Now the menu is way more comprehensive, you can change the left and right wing independently, weapon mounts now exist, you can mount them on any wing, the weapons know if they are supposed to be in firing group A (left click) or group B (right click) based on their mount point, every mount reads its parent object and figures out where it should be, how its rotated, builds the thrusters on the fly, and the best part is that as long as I name the hardpoints correctly in the prefab then I don't have to do anything more than add a GUI button in the shop for any new Hull, Weapon, Wing, or Engine that I create from now on.

BAM, SON.





Needless to say, I thought this was pretty cool and was pretty surprised that the beer I was able to pull it off and get things actually working as intended. I learned a lot about using temporary variables and generalizing state machines for purposes while parent states define the properties for them to execute and now my shop does my bidding. HA!

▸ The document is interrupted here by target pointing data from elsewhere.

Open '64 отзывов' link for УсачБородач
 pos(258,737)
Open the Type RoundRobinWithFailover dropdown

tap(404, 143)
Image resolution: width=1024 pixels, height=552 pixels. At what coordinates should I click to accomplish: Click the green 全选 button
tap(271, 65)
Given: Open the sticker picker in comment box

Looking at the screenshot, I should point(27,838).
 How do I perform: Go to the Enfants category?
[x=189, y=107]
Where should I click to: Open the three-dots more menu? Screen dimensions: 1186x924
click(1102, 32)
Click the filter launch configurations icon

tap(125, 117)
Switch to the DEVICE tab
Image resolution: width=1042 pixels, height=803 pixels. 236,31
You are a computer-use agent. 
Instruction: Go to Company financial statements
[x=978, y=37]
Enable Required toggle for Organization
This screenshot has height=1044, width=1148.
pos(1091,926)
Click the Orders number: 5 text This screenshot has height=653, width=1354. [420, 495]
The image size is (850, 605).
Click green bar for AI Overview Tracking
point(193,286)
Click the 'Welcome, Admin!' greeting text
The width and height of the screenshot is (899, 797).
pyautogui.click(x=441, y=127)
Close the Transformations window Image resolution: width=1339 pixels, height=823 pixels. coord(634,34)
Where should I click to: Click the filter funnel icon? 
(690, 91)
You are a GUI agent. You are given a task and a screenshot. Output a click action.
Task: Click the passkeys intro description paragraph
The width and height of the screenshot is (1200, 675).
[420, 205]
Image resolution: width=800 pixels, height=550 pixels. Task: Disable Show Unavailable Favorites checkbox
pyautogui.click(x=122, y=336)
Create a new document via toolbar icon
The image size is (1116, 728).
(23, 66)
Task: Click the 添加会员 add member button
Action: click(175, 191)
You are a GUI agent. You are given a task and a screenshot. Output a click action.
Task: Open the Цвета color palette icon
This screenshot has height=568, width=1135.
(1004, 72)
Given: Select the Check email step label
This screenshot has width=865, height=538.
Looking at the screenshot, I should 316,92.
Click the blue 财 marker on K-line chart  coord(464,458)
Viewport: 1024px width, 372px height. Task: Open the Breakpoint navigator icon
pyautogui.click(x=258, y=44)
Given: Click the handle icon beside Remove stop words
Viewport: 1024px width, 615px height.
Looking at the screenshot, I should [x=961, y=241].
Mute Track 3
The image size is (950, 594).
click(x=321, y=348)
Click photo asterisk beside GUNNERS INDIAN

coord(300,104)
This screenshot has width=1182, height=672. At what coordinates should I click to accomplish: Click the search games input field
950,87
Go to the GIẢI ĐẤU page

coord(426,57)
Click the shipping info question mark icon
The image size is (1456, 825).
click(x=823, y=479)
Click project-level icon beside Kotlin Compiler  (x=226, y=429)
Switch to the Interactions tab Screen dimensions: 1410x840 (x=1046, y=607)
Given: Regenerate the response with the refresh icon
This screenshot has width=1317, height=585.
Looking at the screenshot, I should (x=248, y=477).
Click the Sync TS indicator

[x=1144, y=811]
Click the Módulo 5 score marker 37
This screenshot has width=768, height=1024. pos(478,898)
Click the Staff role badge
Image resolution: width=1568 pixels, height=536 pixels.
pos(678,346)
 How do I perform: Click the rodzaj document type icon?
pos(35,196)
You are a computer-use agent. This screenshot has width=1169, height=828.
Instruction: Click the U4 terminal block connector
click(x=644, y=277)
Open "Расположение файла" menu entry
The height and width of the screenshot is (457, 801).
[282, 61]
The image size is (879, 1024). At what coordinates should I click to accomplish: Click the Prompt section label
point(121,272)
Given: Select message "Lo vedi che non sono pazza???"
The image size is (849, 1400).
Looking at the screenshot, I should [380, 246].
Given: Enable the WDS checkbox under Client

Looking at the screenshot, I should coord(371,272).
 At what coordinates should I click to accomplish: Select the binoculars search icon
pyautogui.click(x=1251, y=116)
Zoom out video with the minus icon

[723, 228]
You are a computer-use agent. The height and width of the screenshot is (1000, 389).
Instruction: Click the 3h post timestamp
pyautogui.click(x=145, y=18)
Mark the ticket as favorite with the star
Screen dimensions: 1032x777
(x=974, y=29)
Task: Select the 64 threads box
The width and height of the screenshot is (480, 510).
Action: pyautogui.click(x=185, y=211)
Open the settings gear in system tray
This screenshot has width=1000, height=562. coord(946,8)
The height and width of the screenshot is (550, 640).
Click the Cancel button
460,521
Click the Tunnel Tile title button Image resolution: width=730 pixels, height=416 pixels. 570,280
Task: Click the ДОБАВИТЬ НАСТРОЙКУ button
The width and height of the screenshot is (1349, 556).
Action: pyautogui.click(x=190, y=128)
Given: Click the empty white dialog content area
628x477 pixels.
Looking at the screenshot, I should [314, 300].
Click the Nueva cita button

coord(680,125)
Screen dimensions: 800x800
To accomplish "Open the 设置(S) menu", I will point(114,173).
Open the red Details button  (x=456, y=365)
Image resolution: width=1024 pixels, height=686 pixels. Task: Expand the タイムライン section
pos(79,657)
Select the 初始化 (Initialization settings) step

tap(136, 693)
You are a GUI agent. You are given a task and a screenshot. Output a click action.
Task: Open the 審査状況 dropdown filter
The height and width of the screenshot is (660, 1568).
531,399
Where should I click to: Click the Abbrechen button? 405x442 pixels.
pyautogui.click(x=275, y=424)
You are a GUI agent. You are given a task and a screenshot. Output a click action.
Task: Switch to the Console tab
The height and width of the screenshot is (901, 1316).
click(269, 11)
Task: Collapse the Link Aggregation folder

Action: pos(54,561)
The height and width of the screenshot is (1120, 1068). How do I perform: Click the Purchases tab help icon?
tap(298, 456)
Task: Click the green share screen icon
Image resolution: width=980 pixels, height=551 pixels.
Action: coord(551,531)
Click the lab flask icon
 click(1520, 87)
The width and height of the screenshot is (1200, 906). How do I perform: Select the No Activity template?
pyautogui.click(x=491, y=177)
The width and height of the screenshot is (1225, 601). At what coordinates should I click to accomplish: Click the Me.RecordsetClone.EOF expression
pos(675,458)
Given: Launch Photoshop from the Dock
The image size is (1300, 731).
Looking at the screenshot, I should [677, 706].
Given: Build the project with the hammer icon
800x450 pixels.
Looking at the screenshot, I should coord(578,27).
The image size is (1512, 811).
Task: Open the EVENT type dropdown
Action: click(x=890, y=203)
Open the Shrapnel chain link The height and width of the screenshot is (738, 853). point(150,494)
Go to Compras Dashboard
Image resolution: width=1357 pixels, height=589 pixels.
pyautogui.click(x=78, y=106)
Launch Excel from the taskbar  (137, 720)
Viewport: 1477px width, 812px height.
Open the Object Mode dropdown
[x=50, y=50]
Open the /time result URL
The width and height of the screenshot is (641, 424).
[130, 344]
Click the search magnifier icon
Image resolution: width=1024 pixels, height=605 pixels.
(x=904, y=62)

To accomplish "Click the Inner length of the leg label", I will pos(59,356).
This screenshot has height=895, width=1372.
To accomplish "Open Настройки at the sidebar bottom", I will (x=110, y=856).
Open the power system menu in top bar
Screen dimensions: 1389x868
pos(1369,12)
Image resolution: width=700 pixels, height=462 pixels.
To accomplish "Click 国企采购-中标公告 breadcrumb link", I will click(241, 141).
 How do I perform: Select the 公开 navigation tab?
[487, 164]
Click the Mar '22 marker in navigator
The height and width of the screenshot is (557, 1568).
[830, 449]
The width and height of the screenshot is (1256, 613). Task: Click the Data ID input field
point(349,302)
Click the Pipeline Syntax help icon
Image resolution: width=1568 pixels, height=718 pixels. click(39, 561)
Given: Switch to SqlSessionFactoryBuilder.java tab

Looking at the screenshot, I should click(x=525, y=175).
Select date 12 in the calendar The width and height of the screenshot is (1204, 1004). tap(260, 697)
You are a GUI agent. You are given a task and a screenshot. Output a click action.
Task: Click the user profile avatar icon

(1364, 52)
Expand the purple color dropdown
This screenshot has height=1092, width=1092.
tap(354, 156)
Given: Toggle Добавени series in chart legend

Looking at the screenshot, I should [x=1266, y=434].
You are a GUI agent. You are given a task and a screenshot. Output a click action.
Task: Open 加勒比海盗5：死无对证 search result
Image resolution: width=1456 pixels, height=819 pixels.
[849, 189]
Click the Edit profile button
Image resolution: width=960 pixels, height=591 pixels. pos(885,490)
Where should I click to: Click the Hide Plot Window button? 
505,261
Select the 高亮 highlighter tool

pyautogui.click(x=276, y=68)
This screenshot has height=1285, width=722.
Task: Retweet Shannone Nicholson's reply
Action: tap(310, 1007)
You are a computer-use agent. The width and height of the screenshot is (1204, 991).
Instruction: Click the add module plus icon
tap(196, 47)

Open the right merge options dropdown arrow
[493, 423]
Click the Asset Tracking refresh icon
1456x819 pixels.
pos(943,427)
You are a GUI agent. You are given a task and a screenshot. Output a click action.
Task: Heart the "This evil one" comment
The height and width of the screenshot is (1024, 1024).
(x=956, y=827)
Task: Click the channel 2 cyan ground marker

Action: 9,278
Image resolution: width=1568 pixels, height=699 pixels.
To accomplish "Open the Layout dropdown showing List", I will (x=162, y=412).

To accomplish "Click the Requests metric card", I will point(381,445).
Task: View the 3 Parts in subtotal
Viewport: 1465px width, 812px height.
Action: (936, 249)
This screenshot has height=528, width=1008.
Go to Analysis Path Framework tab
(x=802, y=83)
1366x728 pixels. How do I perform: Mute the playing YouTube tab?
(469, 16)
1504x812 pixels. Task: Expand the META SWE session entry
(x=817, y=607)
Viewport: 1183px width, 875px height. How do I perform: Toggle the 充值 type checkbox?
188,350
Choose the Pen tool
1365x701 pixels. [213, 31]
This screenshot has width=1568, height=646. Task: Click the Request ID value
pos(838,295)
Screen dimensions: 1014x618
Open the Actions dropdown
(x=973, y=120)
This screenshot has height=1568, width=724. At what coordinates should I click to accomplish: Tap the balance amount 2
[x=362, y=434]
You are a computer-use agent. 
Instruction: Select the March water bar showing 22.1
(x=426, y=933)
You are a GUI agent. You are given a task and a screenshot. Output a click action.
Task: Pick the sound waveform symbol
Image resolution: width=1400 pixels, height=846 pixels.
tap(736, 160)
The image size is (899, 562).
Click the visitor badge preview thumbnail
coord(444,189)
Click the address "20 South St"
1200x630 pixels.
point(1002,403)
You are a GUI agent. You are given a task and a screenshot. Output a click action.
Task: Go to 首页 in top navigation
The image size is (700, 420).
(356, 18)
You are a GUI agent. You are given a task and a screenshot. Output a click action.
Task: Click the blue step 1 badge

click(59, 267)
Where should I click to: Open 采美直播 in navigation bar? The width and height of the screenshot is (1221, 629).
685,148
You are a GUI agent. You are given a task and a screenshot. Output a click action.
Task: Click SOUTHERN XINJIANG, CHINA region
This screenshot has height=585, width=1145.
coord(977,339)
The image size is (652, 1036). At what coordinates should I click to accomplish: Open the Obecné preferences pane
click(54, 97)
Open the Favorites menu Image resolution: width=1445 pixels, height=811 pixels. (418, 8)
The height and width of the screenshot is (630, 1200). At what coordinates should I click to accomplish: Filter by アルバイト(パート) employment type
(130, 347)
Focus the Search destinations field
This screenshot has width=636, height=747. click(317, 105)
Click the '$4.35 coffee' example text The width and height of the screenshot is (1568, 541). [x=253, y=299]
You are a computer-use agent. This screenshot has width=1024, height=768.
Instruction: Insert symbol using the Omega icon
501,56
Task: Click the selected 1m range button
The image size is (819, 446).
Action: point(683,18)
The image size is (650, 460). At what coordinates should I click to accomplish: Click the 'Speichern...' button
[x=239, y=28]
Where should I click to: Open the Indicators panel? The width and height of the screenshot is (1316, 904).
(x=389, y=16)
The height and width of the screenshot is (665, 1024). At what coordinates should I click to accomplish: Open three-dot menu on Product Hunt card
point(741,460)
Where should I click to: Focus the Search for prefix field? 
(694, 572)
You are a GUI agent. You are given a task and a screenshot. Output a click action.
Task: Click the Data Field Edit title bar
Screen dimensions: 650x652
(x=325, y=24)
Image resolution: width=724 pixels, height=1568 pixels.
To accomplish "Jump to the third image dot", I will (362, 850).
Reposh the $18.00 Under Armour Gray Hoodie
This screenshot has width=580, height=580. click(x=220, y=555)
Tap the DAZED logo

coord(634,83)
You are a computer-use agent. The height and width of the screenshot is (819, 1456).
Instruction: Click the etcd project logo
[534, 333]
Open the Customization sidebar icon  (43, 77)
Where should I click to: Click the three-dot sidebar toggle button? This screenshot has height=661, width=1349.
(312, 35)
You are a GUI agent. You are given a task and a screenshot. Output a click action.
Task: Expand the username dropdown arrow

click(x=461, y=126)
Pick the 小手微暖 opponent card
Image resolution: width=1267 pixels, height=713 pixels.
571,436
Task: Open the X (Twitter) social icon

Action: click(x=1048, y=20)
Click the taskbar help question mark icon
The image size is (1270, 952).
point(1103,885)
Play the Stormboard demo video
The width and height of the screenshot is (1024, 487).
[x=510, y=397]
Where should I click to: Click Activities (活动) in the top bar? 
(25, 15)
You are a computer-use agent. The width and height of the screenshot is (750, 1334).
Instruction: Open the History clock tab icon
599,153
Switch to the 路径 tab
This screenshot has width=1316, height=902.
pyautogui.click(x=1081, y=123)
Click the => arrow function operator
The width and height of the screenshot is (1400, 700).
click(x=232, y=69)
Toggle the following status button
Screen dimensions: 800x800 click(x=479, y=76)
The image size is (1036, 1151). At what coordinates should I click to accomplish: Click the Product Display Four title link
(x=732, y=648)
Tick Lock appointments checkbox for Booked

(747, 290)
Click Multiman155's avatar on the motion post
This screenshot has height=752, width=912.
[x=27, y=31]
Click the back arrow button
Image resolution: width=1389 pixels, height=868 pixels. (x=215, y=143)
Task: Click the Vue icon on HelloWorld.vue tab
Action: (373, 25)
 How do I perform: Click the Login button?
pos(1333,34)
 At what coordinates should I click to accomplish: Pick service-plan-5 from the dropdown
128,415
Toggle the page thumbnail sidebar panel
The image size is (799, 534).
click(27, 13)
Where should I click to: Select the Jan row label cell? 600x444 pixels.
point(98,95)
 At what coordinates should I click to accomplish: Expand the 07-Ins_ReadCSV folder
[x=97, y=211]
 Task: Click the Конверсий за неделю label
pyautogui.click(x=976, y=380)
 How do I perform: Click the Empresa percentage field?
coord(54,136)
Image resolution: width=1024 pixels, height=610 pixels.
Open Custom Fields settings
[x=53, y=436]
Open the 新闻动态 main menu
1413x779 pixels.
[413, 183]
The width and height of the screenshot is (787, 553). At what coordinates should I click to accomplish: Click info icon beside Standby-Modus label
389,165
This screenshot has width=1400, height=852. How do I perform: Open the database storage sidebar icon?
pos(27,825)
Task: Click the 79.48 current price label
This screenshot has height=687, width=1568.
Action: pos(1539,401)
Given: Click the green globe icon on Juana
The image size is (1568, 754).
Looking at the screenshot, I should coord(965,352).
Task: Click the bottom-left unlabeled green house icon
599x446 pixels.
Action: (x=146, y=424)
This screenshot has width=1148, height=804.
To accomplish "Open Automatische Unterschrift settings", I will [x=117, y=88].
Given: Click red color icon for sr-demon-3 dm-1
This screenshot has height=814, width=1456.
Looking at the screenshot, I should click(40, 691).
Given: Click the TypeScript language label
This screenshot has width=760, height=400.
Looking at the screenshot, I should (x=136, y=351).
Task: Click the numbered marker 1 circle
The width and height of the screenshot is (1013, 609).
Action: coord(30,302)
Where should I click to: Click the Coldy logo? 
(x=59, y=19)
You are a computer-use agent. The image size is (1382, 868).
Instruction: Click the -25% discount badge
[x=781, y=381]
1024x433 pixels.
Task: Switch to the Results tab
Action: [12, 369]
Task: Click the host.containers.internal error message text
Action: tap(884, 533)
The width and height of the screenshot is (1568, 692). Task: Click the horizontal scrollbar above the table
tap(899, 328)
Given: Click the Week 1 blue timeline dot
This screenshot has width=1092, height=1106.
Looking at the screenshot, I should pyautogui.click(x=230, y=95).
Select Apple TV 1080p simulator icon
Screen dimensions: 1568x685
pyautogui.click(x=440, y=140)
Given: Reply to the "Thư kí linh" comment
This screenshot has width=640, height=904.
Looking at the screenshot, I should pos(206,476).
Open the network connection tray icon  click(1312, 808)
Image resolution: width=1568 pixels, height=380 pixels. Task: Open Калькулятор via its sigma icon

If anybody has questions about how this works feel free to post up or find the downloadable project with all the assets on the Playmaker forums.

Monday, June 3, 2013

Physics are hard.

There hasn't been a really juicy update lately because I've been stumped on designing a flight system that only uses the physics system to power it. It turns out that its pretty easy to throw down a rapid prototype but it is obscenely difficult to control it and create a feedback loop for it to manage power controls and auto balancing features so that you can actually fly the thing instead of just spiraling out of control when you press the wrong button.

I have learned a lot about PID controllers and it's helped me get some basic principles down but its still quite hard to build a good flight system. There are a ton of floats changing all of the time and math bouncing off all kinds of other variables. Surprisingly this isn't as difficult in code but PlayMaker does not have an equation action to rapidly do an equation and store the result, you have to multiply, subtract, add, divide all as separate actions and floats and that is quite cumbersome when you have a lot of math going on and need a bunch of calcs done on every frame. Notably, this is only the second time i've been disappointed in any way with PlayMaker since I got it in 2011 but it is mortal after all.

But I did seem to be able to keep it pretty modular, almost everything is based off of the mass of the ship and there are a few principle floats that control the bulk of the background calcs related to power control and magnitude of player input so I'm pretty happy about that, I just hope as I continue that I can carry that ease of use into the autobalancing system and other features that will be in the kit.

Eventually, the prototype for the flight system will be posted on the PlayMaker forums for other PM users to delve into and use for themselves.